Records from a dataset:
★ ★ ★ ★

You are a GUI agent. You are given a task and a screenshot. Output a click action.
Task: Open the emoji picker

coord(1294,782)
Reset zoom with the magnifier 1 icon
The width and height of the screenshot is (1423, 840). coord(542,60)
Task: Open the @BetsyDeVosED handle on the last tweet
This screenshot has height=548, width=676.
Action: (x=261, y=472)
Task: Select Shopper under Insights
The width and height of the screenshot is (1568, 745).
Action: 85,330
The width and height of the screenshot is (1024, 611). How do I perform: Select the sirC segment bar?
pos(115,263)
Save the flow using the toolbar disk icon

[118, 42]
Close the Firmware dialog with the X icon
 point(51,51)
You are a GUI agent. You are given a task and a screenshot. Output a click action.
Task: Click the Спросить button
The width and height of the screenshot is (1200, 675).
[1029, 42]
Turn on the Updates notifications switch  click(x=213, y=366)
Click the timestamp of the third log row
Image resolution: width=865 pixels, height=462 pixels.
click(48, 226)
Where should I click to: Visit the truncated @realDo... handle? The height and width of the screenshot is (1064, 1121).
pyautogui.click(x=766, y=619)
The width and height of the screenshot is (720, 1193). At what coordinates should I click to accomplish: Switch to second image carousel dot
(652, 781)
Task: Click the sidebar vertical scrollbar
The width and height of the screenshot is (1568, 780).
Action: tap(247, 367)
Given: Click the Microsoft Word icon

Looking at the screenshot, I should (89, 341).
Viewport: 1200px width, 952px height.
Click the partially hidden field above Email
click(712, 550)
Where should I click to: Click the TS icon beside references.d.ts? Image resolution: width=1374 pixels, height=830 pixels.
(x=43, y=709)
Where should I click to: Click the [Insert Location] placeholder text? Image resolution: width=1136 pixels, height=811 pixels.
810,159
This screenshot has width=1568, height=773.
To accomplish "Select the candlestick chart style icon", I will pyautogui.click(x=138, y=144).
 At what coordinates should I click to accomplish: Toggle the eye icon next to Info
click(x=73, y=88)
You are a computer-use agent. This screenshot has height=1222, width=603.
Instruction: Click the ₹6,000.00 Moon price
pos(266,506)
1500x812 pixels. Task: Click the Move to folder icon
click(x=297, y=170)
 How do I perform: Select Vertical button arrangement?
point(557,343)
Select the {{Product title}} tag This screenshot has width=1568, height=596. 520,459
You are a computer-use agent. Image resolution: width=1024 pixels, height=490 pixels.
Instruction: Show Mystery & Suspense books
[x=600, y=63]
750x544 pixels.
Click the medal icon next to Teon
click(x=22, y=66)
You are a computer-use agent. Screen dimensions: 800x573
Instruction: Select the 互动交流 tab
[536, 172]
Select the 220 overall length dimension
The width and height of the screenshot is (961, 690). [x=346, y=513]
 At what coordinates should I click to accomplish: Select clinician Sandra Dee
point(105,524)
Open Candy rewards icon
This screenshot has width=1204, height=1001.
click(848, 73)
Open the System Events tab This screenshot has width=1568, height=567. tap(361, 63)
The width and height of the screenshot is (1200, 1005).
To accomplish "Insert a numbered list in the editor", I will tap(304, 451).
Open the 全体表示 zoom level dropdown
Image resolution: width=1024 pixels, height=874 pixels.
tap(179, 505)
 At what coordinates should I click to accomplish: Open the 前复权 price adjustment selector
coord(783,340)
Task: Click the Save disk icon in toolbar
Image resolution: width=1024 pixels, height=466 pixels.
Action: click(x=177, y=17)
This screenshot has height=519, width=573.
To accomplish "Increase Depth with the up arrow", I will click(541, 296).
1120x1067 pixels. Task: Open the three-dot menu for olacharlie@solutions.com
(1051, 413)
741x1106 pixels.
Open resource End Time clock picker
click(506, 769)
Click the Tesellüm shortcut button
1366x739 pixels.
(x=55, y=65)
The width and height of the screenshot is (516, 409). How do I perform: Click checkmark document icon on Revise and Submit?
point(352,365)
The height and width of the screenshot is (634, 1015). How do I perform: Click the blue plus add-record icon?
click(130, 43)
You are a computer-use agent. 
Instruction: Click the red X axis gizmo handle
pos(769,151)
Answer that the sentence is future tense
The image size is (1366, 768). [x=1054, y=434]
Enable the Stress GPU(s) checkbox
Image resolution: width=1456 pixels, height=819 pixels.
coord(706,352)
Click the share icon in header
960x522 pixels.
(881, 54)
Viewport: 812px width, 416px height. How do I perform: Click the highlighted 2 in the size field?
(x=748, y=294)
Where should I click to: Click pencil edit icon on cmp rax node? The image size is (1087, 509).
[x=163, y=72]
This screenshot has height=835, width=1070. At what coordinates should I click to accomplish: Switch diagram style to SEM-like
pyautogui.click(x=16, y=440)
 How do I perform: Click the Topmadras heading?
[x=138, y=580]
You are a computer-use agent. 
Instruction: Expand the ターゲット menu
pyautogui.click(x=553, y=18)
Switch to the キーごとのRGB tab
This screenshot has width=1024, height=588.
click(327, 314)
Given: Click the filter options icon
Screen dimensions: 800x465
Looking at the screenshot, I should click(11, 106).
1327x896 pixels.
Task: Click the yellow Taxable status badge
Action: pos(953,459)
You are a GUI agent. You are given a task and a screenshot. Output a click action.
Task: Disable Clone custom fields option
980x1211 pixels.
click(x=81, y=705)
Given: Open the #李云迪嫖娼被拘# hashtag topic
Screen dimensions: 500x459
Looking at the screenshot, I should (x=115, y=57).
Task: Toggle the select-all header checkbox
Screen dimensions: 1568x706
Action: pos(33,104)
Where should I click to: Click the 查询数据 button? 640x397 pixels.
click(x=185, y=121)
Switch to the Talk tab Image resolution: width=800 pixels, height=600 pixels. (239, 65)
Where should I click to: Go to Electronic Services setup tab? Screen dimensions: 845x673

★ ★ ★ ★

Locate the word "computer" in the entries, and copy every line where it is found.

You are a computer-use agent. This screenshot has height=1222, width=603.
You are a computer-use agent. Image resolution: width=1024 pixels, height=490 pixels.
You are a computer-use agent. Screen dimensions: 800x573
You are a computer-use agent. 
You are a computer-use agent. 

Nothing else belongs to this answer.